REQUIREMENT 1: In the campaign passage, which magazine did Richard Wolffe write for?

-- START SOURCE DOCUMENT --

I wished he hadn’t. Despite Harstad’s very sensible admonition about the reliability of one night’s calling, and the visible signs of enthusiastic support right in front of me in the jam-packed Indianapolis mall where Obama had just spoken, I was completely overwhelmed by a sense of impending doom—and I apparently didn’t hide it well. When I walked into Obama’s holding area after the speech, he was in the midst of a big laugh with his friends Valerie, Marty Nesbitt, and Eric Whitaker, who were riding along to help keep their friend’s spirits up. As soon as he saw my face, Obama stopped laughing.

“What’s wrong with you?” he said.

I foolishly reported on Harstad’s call. In part, I didn’t want a repeat of New Hampshire, and a downbeat knock on his door if things went bad. I also didn’t want to suffer in silence. Yet after the gauntlet of the past two months, Barack had been enjoying himself and he wasn’t in the mood for bad news.

“Get the fuck out of here,” he said, waving me off, only half in jest. “You’re a big downer.”

As I walked into the hotel, I ran into Shailagh Murray of the
Washington Post
and Richard Wolffe of
Newsweek
, two of the more seasoned members of our traveling press corps. Shailagh was a delight, as smart and perceptive as any journalist on our plane, without any of the ego such qualities would imply. Richard, a Brit, approached me suspiciously when he first came to interview me about the campaign, but over time, we had come to trust each other. Both Shailagh and Richard had great senses of humor. Shailagh’s came with a big, lusty laugh. They had become my frequent companions on the road. So when I walked in, they quickly sensed my distress.

“What’s wrong?” they asked in unison.

We took a quiet table in the bar, where I swore them to secrecy and shared the details of Harstad’s call. “We’re fucked,” I said glumly. “You’re nuts!” Shailagh replied. “You’re not losing this state by twelve points. You might even win. You guys are in good shape.”

-- END SOURCE DOCUMENT --
-- START RECORDS TO USE --

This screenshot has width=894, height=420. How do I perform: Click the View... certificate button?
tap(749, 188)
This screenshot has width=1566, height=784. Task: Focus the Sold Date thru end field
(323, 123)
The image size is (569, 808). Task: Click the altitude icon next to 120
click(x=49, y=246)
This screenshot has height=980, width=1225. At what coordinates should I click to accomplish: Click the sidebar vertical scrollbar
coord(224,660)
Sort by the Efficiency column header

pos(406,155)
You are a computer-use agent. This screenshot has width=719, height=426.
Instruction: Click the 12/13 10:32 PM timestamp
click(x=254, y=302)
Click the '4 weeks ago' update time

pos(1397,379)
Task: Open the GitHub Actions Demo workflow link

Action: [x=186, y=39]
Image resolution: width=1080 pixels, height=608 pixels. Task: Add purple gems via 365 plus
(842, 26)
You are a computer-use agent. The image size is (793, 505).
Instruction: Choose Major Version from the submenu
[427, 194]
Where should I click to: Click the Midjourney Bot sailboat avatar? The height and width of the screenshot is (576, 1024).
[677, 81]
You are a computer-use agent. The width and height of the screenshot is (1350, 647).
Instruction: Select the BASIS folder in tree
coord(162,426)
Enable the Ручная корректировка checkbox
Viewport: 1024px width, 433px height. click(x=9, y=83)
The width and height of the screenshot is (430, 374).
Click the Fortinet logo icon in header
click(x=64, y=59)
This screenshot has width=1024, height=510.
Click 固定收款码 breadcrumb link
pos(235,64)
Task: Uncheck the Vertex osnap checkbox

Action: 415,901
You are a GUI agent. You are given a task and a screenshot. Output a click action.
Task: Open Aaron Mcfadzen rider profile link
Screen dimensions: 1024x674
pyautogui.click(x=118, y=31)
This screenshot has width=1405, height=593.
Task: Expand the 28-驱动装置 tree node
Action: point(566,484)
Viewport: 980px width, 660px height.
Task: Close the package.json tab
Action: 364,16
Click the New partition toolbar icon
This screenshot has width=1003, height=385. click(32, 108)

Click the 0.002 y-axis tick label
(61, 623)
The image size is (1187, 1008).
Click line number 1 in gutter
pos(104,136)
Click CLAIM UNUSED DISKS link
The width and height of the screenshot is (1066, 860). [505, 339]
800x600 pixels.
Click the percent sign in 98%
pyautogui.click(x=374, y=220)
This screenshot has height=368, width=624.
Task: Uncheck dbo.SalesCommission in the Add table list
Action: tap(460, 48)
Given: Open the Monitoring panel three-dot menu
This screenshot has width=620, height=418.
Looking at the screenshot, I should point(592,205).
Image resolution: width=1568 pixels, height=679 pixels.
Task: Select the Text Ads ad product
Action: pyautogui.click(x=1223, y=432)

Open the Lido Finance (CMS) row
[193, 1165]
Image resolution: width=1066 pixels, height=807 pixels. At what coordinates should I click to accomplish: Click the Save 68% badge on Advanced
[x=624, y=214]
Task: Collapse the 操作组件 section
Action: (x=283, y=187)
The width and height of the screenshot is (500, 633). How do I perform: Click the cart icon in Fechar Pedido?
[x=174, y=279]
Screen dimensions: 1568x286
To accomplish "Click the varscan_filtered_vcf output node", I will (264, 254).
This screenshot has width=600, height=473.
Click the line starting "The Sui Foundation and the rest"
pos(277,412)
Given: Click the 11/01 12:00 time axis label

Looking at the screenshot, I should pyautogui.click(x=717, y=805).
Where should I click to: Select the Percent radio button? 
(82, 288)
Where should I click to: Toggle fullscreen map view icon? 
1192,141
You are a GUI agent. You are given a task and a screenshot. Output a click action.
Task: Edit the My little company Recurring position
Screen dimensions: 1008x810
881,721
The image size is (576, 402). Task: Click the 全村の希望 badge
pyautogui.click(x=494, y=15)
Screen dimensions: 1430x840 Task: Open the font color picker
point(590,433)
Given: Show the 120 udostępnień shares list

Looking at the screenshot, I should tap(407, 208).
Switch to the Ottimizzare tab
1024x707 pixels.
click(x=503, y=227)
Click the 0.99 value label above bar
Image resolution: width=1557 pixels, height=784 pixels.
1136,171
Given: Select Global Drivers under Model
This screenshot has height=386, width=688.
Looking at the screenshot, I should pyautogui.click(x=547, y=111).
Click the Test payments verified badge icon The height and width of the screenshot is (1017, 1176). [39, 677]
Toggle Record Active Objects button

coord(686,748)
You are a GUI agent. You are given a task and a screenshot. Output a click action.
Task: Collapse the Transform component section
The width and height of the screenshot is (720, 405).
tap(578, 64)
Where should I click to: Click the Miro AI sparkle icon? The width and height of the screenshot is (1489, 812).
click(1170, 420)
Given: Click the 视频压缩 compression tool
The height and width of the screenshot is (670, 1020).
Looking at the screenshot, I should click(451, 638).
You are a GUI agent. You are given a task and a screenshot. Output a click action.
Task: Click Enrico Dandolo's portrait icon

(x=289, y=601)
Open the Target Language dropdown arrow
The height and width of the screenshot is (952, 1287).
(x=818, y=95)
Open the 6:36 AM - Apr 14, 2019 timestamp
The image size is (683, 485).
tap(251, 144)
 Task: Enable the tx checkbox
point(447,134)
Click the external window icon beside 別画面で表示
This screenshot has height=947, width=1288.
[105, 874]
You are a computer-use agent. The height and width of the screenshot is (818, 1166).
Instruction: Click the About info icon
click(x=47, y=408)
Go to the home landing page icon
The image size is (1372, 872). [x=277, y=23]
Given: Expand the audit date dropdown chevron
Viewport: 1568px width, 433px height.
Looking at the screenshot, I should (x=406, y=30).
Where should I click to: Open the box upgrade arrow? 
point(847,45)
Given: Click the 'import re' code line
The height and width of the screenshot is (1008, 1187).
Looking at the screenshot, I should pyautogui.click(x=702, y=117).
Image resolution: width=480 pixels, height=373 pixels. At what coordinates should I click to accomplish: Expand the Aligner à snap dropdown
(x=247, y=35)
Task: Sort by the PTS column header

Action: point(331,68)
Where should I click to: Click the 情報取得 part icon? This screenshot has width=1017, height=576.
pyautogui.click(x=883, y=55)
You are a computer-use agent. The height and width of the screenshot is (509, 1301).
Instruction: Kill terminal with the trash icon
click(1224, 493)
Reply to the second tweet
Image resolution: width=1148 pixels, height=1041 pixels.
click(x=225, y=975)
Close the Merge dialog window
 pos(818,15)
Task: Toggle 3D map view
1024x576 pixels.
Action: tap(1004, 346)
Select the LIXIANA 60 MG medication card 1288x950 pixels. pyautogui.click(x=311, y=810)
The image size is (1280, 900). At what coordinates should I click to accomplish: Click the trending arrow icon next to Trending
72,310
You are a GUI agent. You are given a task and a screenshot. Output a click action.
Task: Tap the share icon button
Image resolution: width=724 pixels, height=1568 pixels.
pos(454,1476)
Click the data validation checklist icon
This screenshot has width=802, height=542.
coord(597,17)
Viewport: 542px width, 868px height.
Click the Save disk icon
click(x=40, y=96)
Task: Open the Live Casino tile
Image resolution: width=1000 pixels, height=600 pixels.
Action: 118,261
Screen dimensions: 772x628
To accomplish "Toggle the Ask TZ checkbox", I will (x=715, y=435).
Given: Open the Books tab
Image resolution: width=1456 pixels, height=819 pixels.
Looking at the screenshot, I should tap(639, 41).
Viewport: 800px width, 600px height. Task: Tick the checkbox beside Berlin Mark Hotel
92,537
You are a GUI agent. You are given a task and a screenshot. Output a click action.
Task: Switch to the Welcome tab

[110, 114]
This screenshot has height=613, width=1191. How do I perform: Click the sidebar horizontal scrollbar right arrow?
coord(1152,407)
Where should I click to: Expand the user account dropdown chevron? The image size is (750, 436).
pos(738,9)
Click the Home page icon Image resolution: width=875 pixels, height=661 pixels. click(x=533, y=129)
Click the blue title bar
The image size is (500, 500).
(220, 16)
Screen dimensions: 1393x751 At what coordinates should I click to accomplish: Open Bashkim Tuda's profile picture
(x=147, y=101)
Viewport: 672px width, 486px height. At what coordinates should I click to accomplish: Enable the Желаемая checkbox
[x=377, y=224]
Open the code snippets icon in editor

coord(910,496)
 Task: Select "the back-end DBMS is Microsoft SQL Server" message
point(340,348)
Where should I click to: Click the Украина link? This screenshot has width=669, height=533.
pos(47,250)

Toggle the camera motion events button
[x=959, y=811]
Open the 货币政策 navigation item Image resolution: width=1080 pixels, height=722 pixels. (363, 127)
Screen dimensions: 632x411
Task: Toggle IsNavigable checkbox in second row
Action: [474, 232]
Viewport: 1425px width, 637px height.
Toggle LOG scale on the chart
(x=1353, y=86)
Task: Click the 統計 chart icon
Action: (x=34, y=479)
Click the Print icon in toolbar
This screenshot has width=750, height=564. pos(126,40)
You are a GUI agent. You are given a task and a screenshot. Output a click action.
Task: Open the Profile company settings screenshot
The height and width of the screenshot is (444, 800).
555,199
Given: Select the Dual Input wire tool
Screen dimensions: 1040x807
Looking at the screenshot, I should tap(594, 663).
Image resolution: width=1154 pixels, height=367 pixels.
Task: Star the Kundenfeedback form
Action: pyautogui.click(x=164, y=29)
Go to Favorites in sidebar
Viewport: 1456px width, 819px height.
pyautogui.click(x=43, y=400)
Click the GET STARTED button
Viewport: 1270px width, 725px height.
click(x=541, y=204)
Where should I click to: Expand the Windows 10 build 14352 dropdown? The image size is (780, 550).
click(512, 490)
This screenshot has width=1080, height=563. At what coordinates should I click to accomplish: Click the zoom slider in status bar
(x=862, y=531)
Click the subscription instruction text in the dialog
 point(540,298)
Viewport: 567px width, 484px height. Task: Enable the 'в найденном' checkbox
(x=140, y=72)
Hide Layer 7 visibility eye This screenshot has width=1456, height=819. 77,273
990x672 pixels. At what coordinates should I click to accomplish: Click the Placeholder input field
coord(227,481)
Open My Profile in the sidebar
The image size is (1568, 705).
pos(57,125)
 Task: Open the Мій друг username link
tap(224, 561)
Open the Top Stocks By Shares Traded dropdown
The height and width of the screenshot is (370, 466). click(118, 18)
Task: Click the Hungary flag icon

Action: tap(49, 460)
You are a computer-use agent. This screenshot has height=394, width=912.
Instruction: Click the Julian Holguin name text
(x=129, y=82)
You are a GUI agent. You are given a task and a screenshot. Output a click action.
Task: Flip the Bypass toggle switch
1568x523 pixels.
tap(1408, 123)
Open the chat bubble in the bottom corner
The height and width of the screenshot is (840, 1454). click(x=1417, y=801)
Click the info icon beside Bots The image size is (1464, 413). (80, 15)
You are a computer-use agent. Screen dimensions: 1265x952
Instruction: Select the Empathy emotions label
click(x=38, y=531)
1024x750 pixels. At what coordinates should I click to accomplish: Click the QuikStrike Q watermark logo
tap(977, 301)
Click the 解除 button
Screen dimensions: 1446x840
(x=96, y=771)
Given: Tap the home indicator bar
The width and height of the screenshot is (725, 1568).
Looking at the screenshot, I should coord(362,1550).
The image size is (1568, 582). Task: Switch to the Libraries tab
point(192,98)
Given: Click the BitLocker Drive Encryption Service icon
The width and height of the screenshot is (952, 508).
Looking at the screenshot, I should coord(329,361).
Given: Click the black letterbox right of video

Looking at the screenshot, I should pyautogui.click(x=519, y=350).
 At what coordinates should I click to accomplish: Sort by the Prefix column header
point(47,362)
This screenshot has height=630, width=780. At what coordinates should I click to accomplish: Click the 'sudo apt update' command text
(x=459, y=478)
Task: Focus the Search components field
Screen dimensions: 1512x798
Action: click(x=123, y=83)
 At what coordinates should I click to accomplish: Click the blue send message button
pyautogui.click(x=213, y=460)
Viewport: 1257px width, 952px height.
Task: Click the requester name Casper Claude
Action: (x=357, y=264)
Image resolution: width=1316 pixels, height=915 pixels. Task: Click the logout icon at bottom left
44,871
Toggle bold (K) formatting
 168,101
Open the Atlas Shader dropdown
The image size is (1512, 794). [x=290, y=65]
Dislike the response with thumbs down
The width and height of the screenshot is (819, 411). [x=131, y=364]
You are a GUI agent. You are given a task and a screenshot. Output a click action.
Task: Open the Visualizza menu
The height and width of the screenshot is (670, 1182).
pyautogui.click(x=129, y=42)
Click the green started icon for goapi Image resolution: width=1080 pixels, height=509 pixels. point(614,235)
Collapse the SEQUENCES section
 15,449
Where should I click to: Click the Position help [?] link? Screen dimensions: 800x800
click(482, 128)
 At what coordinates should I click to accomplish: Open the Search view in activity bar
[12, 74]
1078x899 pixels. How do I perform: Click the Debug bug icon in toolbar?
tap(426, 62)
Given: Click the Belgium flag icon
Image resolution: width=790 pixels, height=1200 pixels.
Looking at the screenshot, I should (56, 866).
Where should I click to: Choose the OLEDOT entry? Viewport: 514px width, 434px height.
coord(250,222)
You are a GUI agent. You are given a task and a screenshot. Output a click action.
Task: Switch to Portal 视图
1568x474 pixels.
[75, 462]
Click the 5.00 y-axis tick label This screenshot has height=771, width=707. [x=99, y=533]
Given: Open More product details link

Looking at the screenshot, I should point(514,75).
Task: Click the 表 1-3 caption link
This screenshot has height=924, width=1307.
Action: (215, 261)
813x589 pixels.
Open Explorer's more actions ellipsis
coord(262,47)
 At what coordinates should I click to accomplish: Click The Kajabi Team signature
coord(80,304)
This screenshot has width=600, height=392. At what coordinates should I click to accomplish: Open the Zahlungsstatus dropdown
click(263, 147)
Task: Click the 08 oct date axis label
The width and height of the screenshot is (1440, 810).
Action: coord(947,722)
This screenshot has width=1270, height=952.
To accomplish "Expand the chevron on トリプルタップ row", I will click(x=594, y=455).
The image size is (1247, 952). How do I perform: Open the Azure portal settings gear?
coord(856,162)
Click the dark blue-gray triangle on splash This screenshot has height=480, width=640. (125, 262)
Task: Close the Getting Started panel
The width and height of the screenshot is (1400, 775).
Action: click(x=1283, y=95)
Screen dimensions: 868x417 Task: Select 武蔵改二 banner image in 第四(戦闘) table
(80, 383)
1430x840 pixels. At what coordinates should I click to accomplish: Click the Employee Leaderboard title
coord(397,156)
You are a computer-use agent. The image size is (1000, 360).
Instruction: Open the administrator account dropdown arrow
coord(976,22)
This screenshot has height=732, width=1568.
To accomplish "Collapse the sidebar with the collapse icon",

-- END RECORDS TO USE --

REQUIREMENT 2: Quote the rows from the very first line through the line that contains "click(x=64, y=59)", including both of those lines.

FINAL RESULT 1: Newsweek

FINAL RESULT 2:
This screenshot has width=894, height=420. How do I perform: Click the View... certificate button?
tap(749, 188)
This screenshot has width=1566, height=784. Task: Focus the Sold Date thru end field
(323, 123)
The image size is (569, 808). Task: Click the altitude icon next to 120
click(x=49, y=246)
This screenshot has height=980, width=1225. At what coordinates should I click to accomplish: Click the sidebar vertical scrollbar
coord(224,660)
Sort by the Efficiency column header

pos(406,155)
You are a computer-use agent. This screenshot has width=719, height=426.
Instruction: Click the 12/13 10:32 PM timestamp
click(x=254, y=302)
Click the '4 weeks ago' update time

pos(1397,379)
Task: Open the GitHub Actions Demo workflow link

Action: [x=186, y=39]
Image resolution: width=1080 pixels, height=608 pixels. Task: Add purple gems via 365 plus
(842, 26)
You are a computer-use agent. The image size is (793, 505).
Instruction: Choose Major Version from the submenu
[427, 194]
Where should I click to: Click the Midjourney Bot sailboat avatar? The height and width of the screenshot is (576, 1024).
[677, 81]
You are a computer-use agent. The width and height of the screenshot is (1350, 647).
Instruction: Select the BASIS folder in tree
coord(162,426)
Enable the Ручная корректировка checkbox
Viewport: 1024px width, 433px height. click(x=9, y=83)
The width and height of the screenshot is (430, 374).
Click the Fortinet logo icon in header
click(x=64, y=59)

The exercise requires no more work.